* _What you are asked to do_
Print the line that contains "Given: Select the", then every line after it until the entries end, exactly as they read; do not include pictures.

* _Information shown_
----------

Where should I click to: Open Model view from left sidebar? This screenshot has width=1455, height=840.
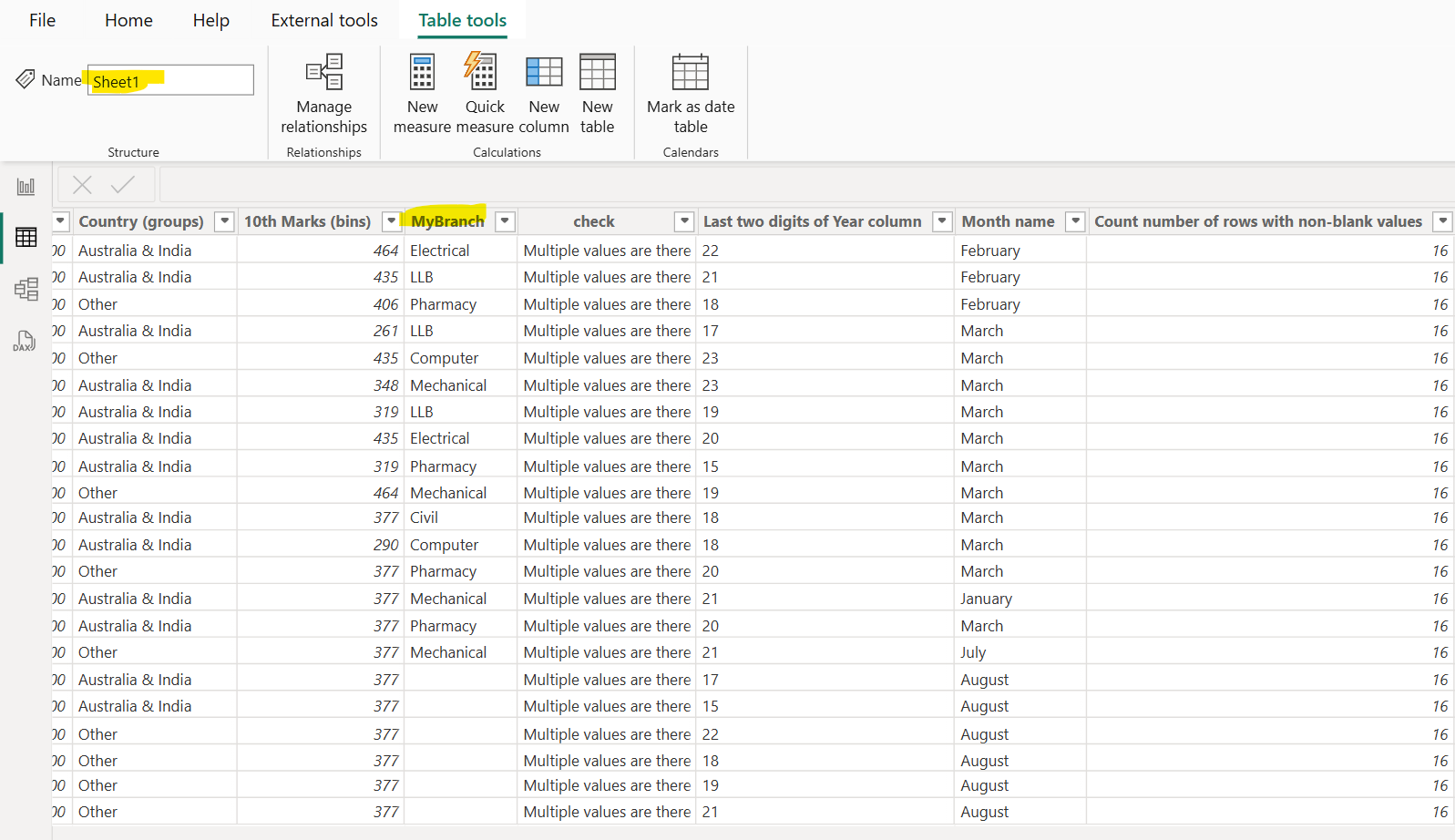click(26, 289)
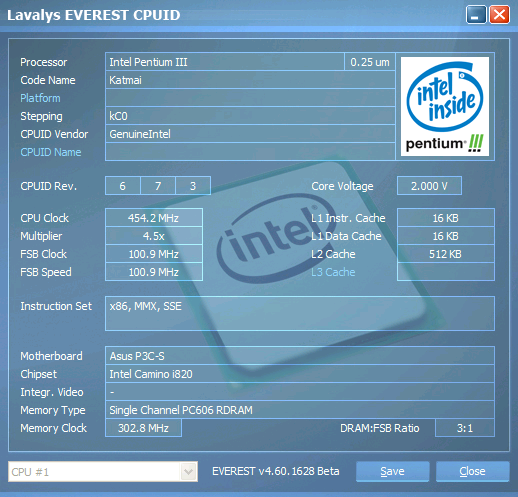Close the window with the red X
The height and width of the screenshot is (497, 518).
(x=499, y=15)
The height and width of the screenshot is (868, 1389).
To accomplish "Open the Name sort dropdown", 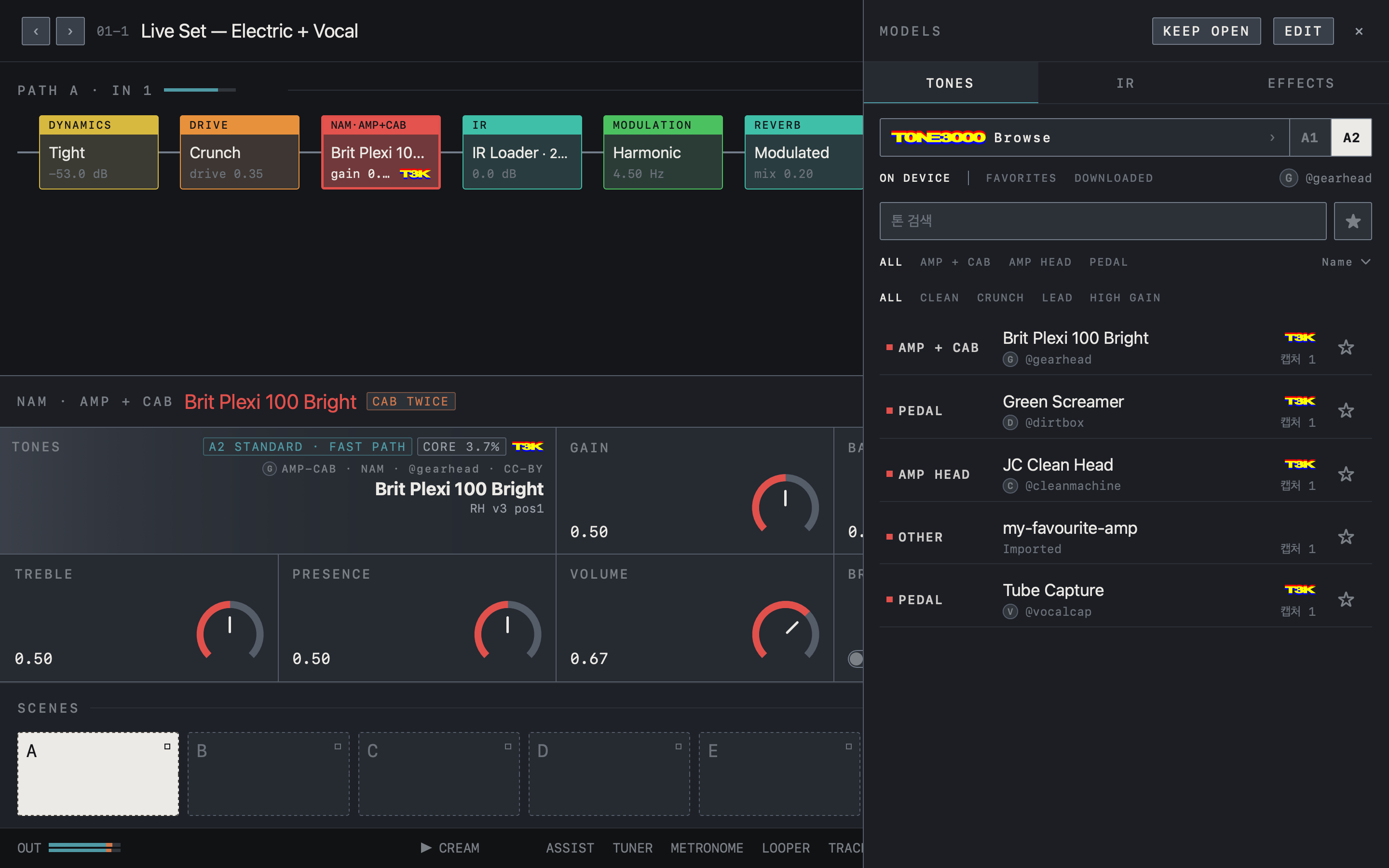I will 1346,262.

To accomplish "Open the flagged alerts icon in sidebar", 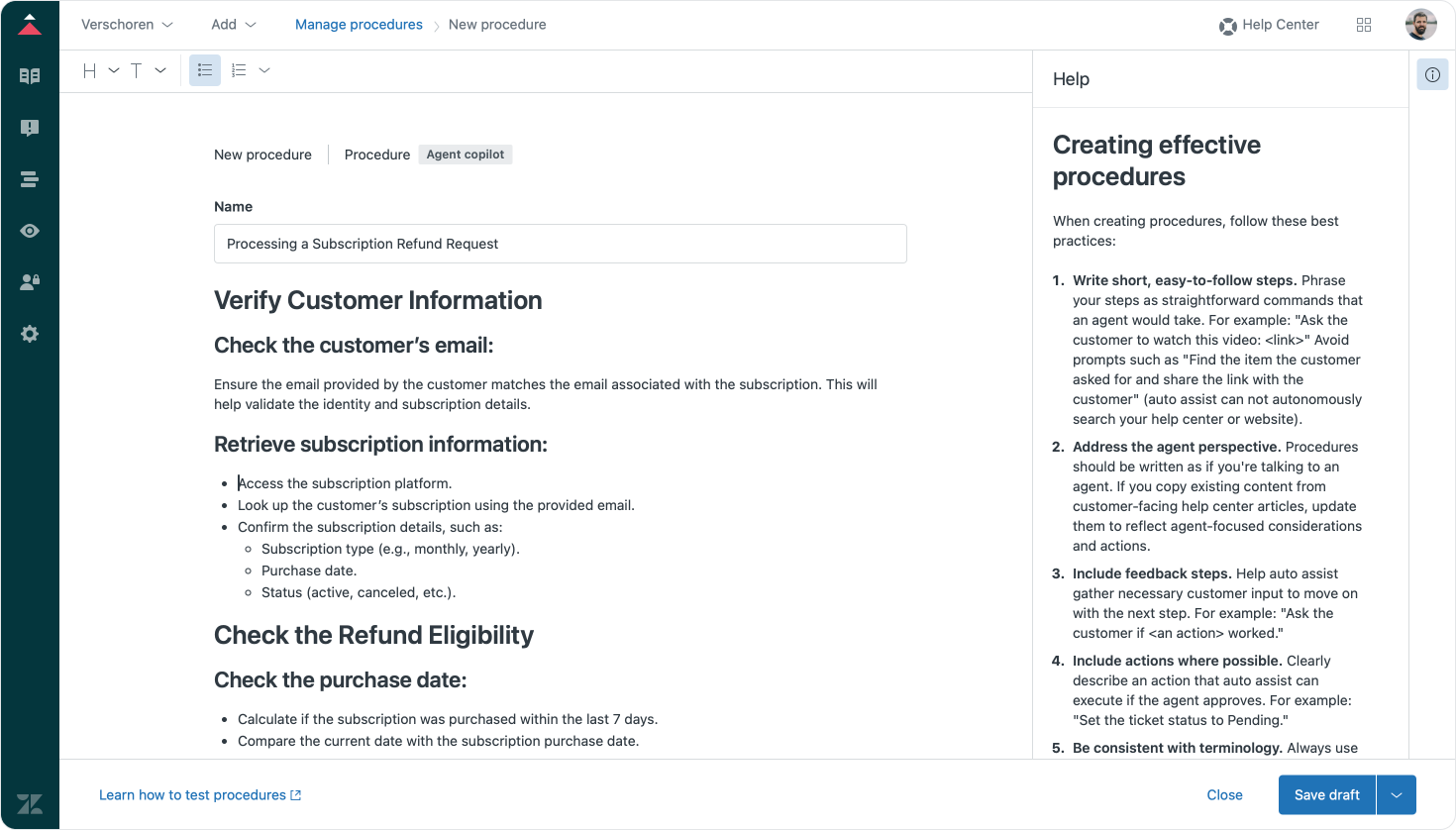I will [x=30, y=128].
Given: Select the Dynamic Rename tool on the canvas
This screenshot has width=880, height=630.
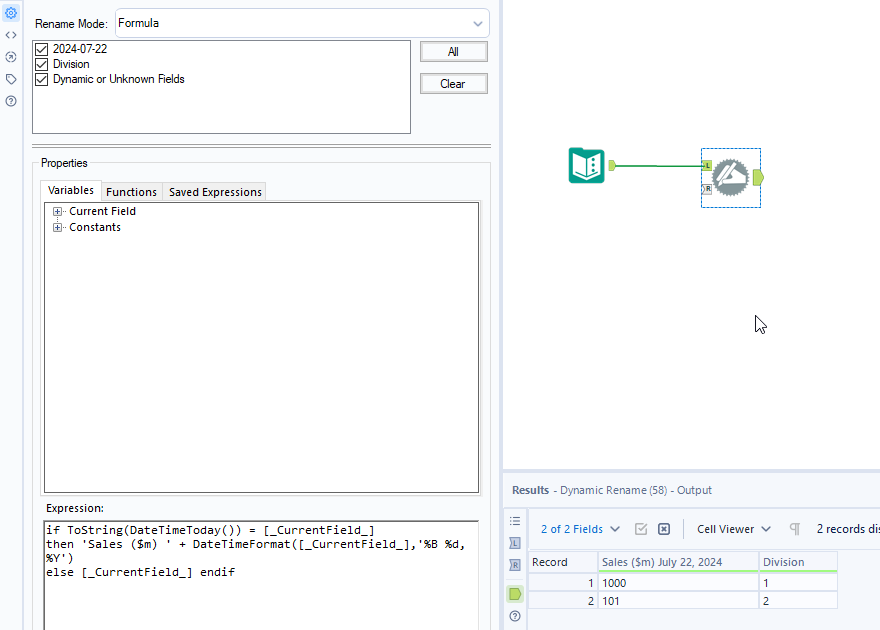Looking at the screenshot, I should pyautogui.click(x=730, y=178).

----------

* _Task result_
Given: Select the Dynamic Rename tool on the canvas
This screenshot has width=880, height=630.
Looking at the screenshot, I should pyautogui.click(x=730, y=178).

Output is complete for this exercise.